Since the below I've run a few more experiments, and the theory does run fine with image built after less than 25min with the current svn trunk version of polyml on x86_64-darwin (5.4 Experimental).
However, with the polyml-3.1-fixes version, it is still running after 45min with memory usage approaching 7.5GB and still raising.
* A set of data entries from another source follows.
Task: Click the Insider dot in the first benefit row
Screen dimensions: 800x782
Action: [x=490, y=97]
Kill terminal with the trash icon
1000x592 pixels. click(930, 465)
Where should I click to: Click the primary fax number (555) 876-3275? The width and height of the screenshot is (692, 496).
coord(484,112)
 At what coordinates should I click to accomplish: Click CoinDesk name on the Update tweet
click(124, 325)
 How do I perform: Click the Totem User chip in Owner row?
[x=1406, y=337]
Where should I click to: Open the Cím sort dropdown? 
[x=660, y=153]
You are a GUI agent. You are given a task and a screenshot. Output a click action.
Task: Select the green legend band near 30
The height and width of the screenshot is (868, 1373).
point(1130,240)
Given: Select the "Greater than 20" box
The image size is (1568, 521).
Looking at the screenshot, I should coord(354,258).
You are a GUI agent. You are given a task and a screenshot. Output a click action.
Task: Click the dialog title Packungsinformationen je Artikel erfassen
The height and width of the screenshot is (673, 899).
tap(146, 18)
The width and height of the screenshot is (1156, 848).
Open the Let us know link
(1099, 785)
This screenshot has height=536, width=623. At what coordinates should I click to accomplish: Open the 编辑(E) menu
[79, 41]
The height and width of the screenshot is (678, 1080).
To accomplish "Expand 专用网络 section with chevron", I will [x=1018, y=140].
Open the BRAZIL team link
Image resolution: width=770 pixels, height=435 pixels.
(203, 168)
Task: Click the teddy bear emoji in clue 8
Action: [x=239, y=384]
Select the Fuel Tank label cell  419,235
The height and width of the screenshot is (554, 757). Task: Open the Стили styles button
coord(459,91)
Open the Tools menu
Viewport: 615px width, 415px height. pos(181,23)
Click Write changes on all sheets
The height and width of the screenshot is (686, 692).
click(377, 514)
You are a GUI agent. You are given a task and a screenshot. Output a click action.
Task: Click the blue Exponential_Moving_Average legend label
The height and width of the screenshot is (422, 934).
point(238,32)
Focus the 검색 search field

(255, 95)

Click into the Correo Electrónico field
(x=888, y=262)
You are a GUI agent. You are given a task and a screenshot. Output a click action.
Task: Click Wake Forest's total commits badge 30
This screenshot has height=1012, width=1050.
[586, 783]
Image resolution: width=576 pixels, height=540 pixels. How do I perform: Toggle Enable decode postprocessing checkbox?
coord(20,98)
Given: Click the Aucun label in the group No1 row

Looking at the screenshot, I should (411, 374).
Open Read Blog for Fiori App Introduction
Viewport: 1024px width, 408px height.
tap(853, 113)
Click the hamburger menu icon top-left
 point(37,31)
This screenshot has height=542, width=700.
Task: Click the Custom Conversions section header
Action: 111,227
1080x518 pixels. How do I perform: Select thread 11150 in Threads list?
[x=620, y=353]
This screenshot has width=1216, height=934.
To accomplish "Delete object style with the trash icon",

I'm not quite sure how to proceed. I don't think I'll want to run our production proofs on an experimental polyml version. How experimental/far away from release is the current trunk?
Cheers, Gerwin
Begin forwarded message:
From: Gerwin Klein gerwin.klein@nicta.com.au Date: 23 July 2010 4:06:19 PM GMT+02:00 To: Isabelle Users ML cl-isabelle-users@lists.cam.ac.uk Subject: [isabelle] insufficient memory exception in polyml
I am currently updating a very large theory from Isabelle2009-1 to Isabelle2009-2. So far this update was less painful than previous one, but I seem to be stuck now:
I am getting various versions of insufficient memory exceptions from polyml-5.3 after the theory has been fully processed at the point (I presume) where polyml is writing the image to disk, possibly while it is doing garbage collection.
A sample output of the log file is (the log file is btw gzipped and the error code is success, but the image is never written):
lemma ... [last lemma of thy] val it = () : unit val it = () : unit ML> Exception- Fail "Insufficient memory" raised ML>
The platform is polyml-5.3.0_x86-linux with ISABELLE_USEDIR_OPTIONS="-M 1 -p 0 -q 0 -v true" and unchanged standard ML settings.
The machine has 8G of RAM and otherwise works fine for other big developments.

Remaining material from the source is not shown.